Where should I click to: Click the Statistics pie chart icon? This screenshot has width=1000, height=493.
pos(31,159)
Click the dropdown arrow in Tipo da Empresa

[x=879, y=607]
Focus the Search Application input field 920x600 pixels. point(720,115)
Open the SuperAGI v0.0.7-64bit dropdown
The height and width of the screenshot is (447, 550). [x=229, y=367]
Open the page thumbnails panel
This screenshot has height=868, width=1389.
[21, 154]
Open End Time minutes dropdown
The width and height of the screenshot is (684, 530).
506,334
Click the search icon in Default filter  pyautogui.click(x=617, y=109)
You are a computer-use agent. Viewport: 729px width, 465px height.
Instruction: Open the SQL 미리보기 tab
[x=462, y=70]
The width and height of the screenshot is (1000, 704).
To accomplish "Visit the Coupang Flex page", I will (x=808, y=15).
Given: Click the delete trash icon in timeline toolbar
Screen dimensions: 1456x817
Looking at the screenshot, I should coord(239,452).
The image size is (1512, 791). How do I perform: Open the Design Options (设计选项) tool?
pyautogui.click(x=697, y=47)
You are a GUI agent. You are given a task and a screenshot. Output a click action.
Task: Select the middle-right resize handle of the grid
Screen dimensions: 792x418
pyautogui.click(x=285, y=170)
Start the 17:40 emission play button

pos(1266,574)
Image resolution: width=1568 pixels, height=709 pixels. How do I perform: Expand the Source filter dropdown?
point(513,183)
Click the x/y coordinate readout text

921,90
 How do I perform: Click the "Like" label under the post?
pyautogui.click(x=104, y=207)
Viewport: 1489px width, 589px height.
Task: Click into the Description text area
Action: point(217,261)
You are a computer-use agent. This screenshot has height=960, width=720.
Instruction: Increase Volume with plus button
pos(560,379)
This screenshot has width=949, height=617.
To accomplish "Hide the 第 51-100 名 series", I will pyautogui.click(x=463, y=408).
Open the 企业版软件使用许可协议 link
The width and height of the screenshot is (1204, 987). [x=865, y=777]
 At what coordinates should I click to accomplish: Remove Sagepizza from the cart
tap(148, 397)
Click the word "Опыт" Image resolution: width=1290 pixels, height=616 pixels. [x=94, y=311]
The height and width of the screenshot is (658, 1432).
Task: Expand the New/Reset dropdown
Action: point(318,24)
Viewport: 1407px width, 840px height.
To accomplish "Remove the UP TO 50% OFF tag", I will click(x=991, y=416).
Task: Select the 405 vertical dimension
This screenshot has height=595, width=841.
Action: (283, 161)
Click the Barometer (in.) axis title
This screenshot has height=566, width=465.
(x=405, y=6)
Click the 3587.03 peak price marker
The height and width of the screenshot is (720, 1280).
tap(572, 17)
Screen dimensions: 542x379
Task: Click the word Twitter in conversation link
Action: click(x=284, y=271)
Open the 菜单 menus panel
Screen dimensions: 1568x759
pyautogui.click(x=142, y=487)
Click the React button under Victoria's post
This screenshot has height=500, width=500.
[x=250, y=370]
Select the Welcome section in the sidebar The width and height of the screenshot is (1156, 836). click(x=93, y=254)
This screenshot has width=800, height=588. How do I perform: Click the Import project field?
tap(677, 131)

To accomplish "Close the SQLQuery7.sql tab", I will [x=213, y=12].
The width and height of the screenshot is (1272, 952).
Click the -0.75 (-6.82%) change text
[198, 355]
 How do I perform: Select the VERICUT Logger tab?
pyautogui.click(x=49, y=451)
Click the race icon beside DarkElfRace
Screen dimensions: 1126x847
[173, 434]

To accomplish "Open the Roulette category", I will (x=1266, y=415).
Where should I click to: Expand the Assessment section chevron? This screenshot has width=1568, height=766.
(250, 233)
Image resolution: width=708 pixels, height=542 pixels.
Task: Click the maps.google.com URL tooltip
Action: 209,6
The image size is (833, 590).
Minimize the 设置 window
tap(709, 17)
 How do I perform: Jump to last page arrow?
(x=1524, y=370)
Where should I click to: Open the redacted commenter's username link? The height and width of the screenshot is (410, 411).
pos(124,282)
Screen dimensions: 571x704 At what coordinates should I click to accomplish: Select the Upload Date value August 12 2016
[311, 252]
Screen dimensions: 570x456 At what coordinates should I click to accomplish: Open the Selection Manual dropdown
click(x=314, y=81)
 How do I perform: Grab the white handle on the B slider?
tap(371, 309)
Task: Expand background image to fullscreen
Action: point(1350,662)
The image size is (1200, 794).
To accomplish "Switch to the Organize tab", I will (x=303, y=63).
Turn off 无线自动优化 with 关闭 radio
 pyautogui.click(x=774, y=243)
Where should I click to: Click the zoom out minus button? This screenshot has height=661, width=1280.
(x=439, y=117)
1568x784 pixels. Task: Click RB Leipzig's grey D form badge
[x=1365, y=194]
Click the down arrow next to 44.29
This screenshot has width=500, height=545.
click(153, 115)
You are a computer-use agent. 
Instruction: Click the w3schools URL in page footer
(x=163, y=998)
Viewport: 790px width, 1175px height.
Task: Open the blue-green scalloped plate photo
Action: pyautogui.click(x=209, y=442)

────────

- What this task involves
Please count, in the material above, the lines that hold the word "agent", and report only the total.

- Reply
4